The Silent Era of Film (Miles Sullivan Film 3rd)

http://youtu.be/qNseEVlaCl4


Films used to be black and white and synced to no sound at all except possibly music. Recording voices was impossible in the earlier stages of the film industry. Silent Films had a very big aspect to them, without voices, the actors and actresses had to exaggerate their actions in order to make a clear story. One of the Most famous film makers of all time, Charlie Chaplin, Started out when film was still silent, and even though his movies wowed the audiences, people grew tired of no voices. With the introduction of a "Vitaphone" system which can record and sync voices to film, Movies began to have words in them, they were known as "Talkies". Talkies became increasingly more and more popular until Silent movies just weren't in the picture anymore. Sadly, It is estimated that over 70% of American Silent Films have been lost forever.

Sunday, October 5, 2014

Documentary review

Into The Abyss by Werner Herzog

A documentary looking into a crime case in a small town in Texas. The perpetrators who murdered multiple people just to steal a car are interviewed and so are the families of the victims, and people from the town. In my opinion, This was not a good movie. The creepy police footage was the most interesting part, and I think the creators of the film knew this because it was basically half of the movie. The people interviewed were often uninteresting or dull, and the man interviewing them often talked over them or egged them on emotionally, and that made me uncomfortable as a viewer. The movie dragged on and on and on and was hard to sit through, because everything moved so very slow.  Movies need to have contrast throughout the film or it becomes dreadfully boring. It is very hard to sit through an hour and a half of police footage narrated by an extremely foreign accent.

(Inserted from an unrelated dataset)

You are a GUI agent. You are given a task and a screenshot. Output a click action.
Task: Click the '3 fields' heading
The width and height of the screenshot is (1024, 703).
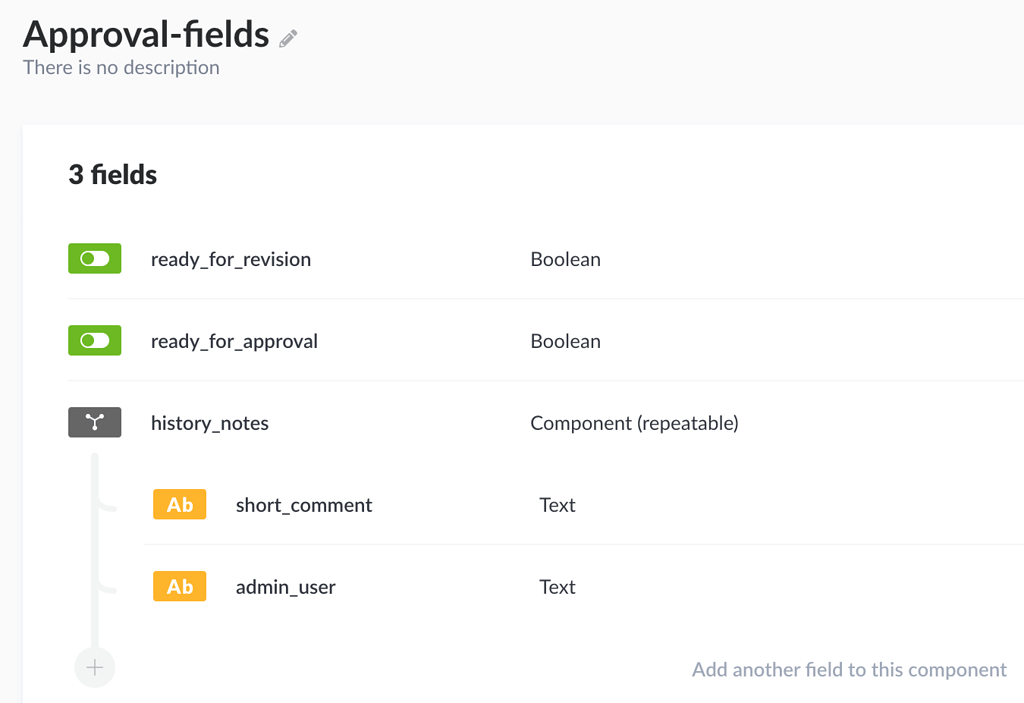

Tuesday, September 9, 2014

The Kids Are All Right

The Kids Are All Right


The movie was like watching happy people slowly make their lives worse by mistake. Then In the end, realizing that everything will be eventually all right. This particular film caught my eye due to Josh Hutchinson and Mark Ruffalo's involvement in this family oriented drama with some weird twists. The movie did a great job of portraying a stereotypical family of four, with parents who tend to bicker, or reignite their passion. Plus the kids who make stupid, or not stupid enough decisions. Mark's character donated sperm when he was 19 and a lesbian couple used his sperm to have two kids, those kids want to meet the sperm donor. It should be a quick meeting to just settle the curiosity, but it gets complicated when they decide to start spending time with the Donor, and treat him like a father figure. The dialogue in the movie was very natural and whimsical with nowhere in particular to be. When a valid story point came up, then the camera would seem to focus in more on what was happening. Adding a sense of importance in contrast to most of the short, simple shots the rest of the time. Overall, a querky movie that gave a very early 2000's feel to it, as well as an interesting little story from these peoples lives.